Organizations are using specialized databases for storing vectors that LLMs can use, but with Vector Search in Atlas, they can use MongoDB’s cloud-based database. In addition, Vector Search – which is in public preview – opens up new workloads to run on Atlas, including text-to-image.

AI also will accelerate application modernization, so MongoDB is working to make it easier for enterprises to move off more traditional relational databases – which remains the vendor’s key competitors – to its NoSQL platforms. Such migrations aren’t easy, requiring sorting through workloads, updating schemas, modernizing code, and rewriting applications. For MongoDB, they’re important. Davidson said about a third of the company’s business comes from app modernization efforts.
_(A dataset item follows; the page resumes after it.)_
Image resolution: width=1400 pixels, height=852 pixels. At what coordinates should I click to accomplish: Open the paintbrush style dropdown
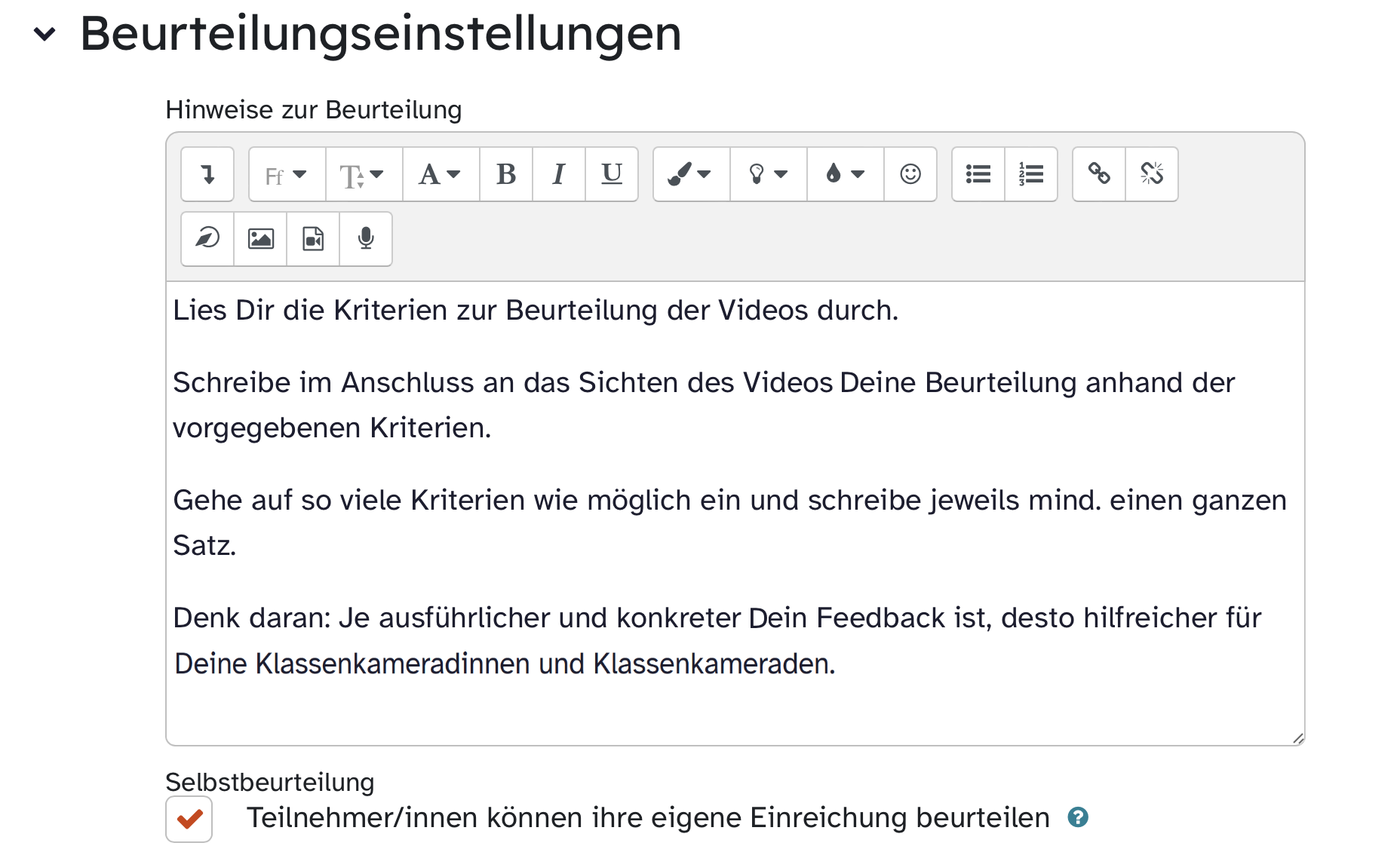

MongoDB last year previewed Relational Migrator, a tool to make that move easier and now is making it generally available. The tool analyzes other databases – Oracle, Microsoft SQL Server, MySQL, and PostgreSQL, among others – and automatically recommends a new data schema. It then transforms the data, migrates it to MongoDB Atlas, and generates code to work with modern applications.

MongoDB is stretching that thinking into the future and is working on a SQL query conversation capability for converting code to MongoDB’s query language. In addition, its engineers are investigating ways to more easily convert application software to work with MongoDB Atlas, he said.

MongoDB also is adding in public preview Search Nodes to Atlas, creating a dedicated infrastructure with optimized hardware for scaling search workloads independent of the database. “We’ve realized is we’re being pulled in the direction of servicing more and more mission-critical, at-scale use case for search,” Davidson said. “This is going to pave us a road into much larger scale use cases in the future.”

Atlas Stream Processing, also in preview, is aimed at processing streaming data like that coming from Web browsing and Internet of Things devices. In addition, organizations can now use Atlas Online Archive and Atlas Data Federation to query Azure Blob Storage, something that MongoDB previously had enabled in AWS.

MongoDB is hoping such new capabilities will keep customers on the Atlas cloud platform and attract new ones as the software field continues to evolve with generative AI and other emerging technologies. The company holds about 44 percent of the NoSQL database space today, but there are strong competitors, including AWS DynamoDB and Apache Cassandra.